::: 给定文本
博文中会简要介绍Leetcode P0150题目分析及解题思路。
“Evaluate Reverse Polish Notation”是一道比较基础的题目。算法的详解可以参考我的这篇博文:表达式求值“利器”:逆波兰算法详解
Evaluate the value of an arithmetic expression in Reverse Polish Notation.
Valid operators are +, -, *, /. Each operand may be an integer or another expression.
Note:
- Division between two integers should truncate toward zero.
- The given RPN expression is always valid. That means the expression would always evaluate to a result and there won’t be any divide by zero operation.
以下是Java的题解代码实现。
::::::
::: 收集的资料
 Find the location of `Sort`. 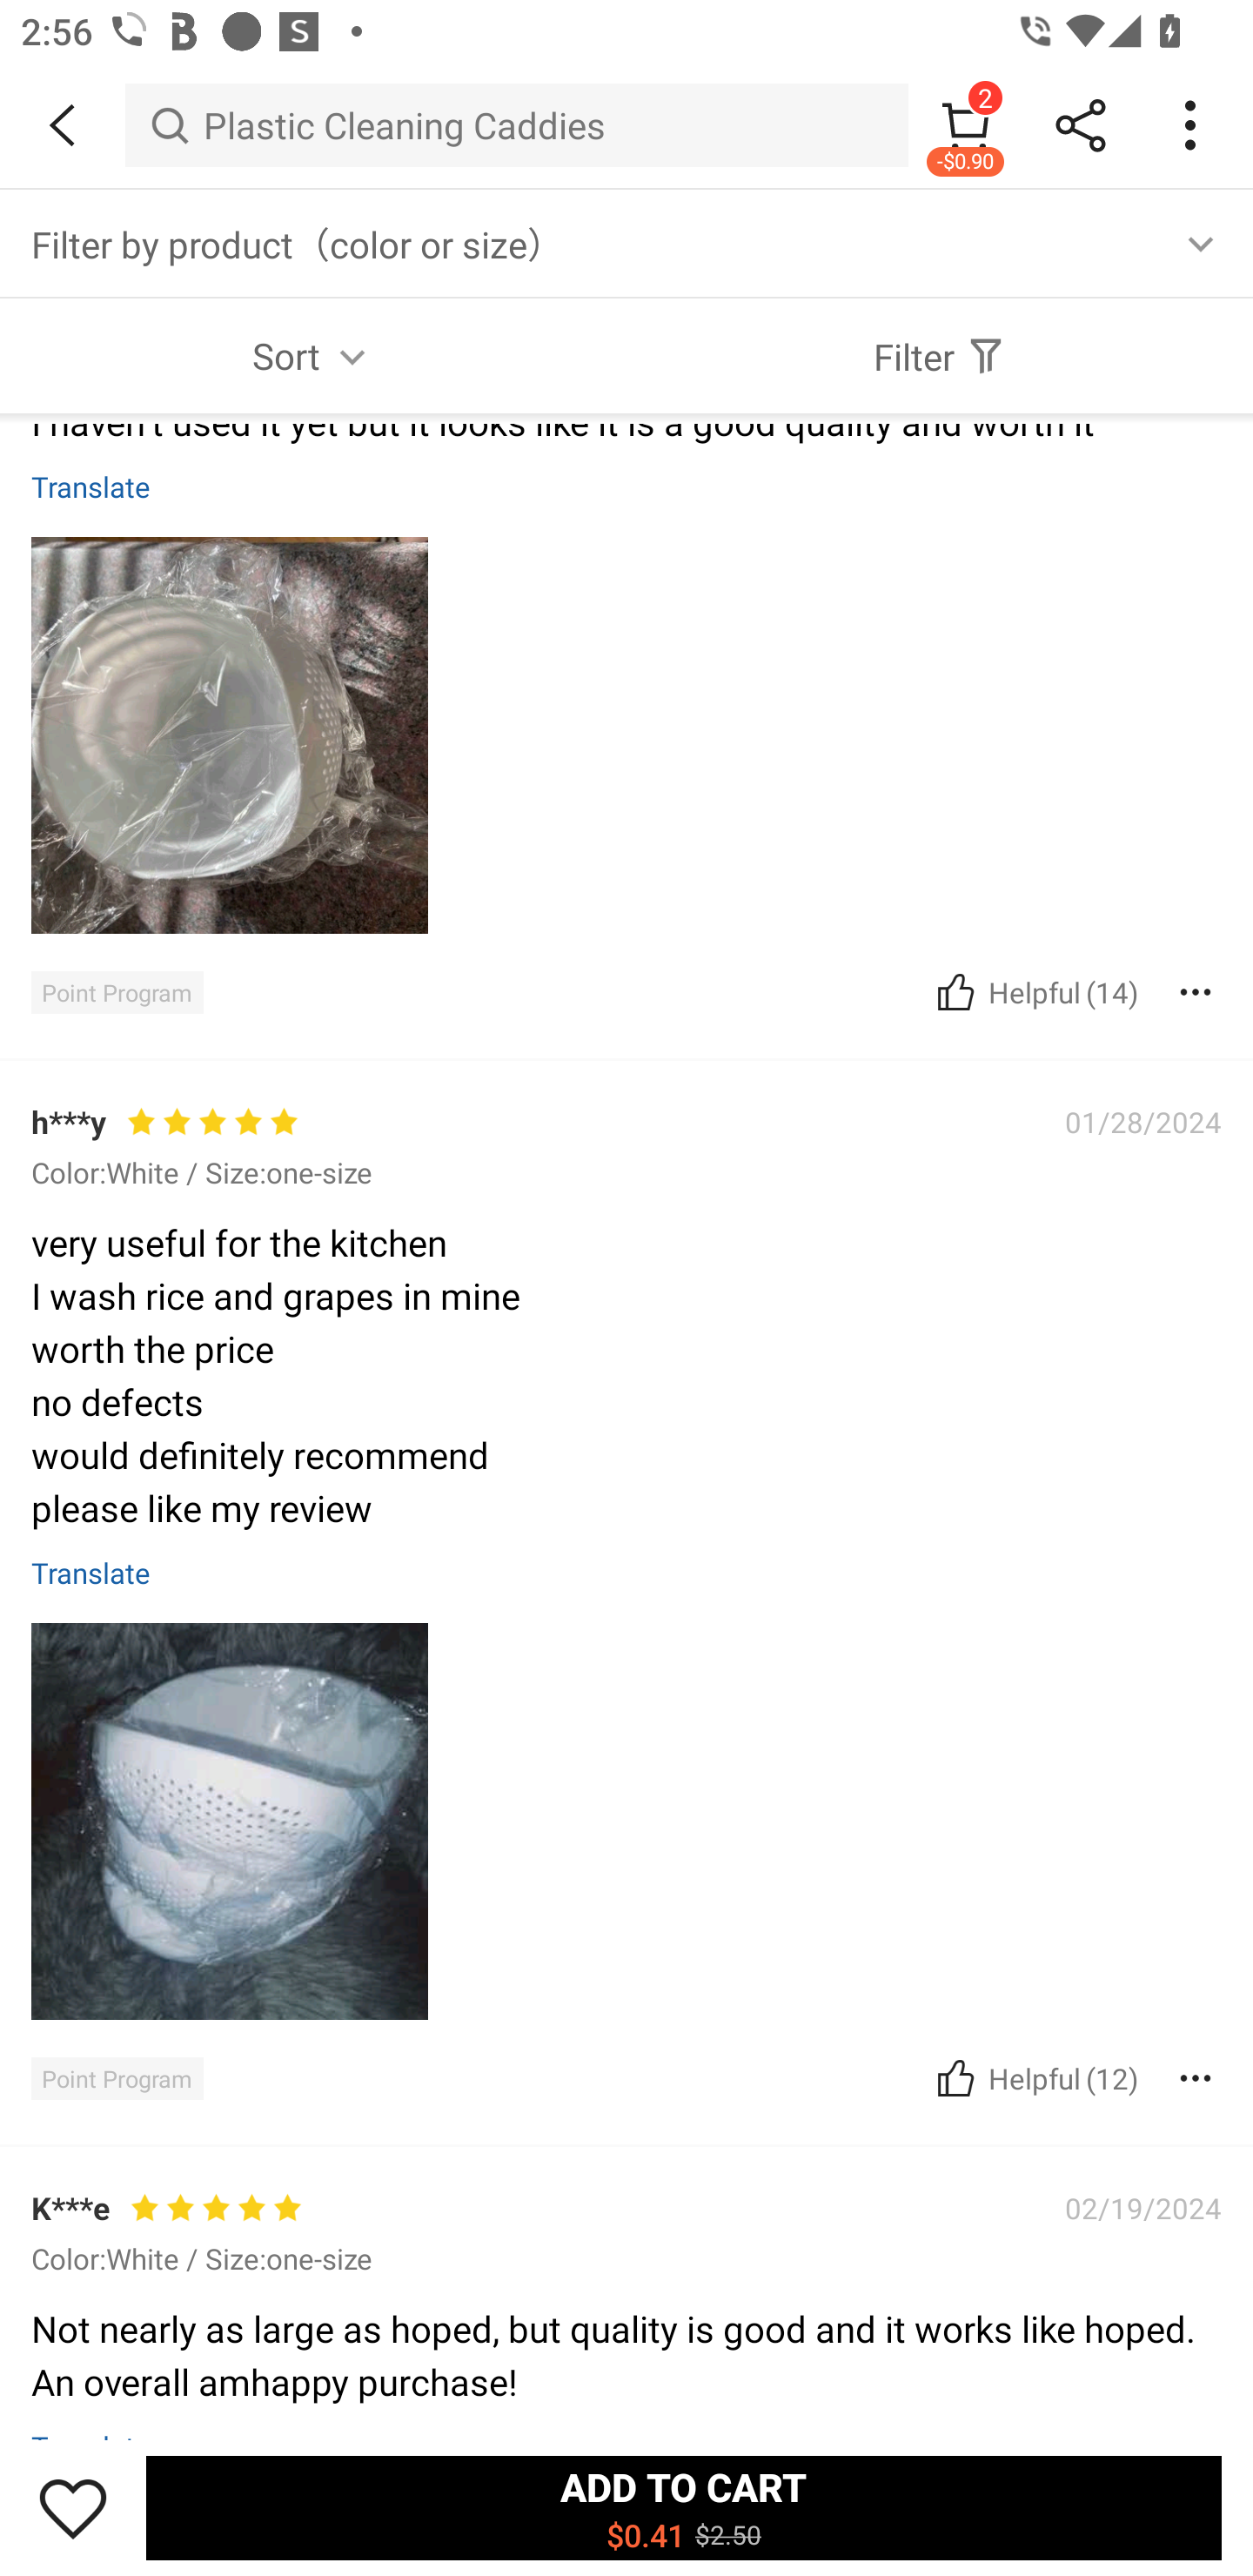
::::::
任务 1
根据给定文本回答：
(a) 这道题的英文名称是什么？
(b) 有效的运算符有哪些？
(c) 两个整数相除时，结果应该怎么取整？
任务 2
把给定文本中从“博文中会简要介绍Leetcode P0150题目分析及解题思路。”开始，一直到“以下是Java的题解代码实现。”为止（包括这几个字）的部分，一字不差地重新打出来。
上面的资料和给定文本没有任何关系。

正确答案 1
(a) Evaluate Reverse Polish Notation
(b) +、-、*、/
(c) 向零截断（truncate toward zero）

正确答案 2
博文中会简要介绍Leetcode P0150题目分析及解题思路。
“Evaluate Reverse Polish Notation”是一道比较基础的题目。算法的详解可以参考我的这篇博文:表达式求值“利器”:逆波兰算法详解
Evaluate the value of an arithmetic expression in Reverse Polish Notation.
Valid operators are +, -, *, /. Each operand may be an integer or another expression.
Note:
- Division between two integers should truncate toward zero.
- The given RPN expression is always valid. That means the expression would always evaluate to a result and there won’t be any divide by zero operation.
以下是Java的题解代码实现。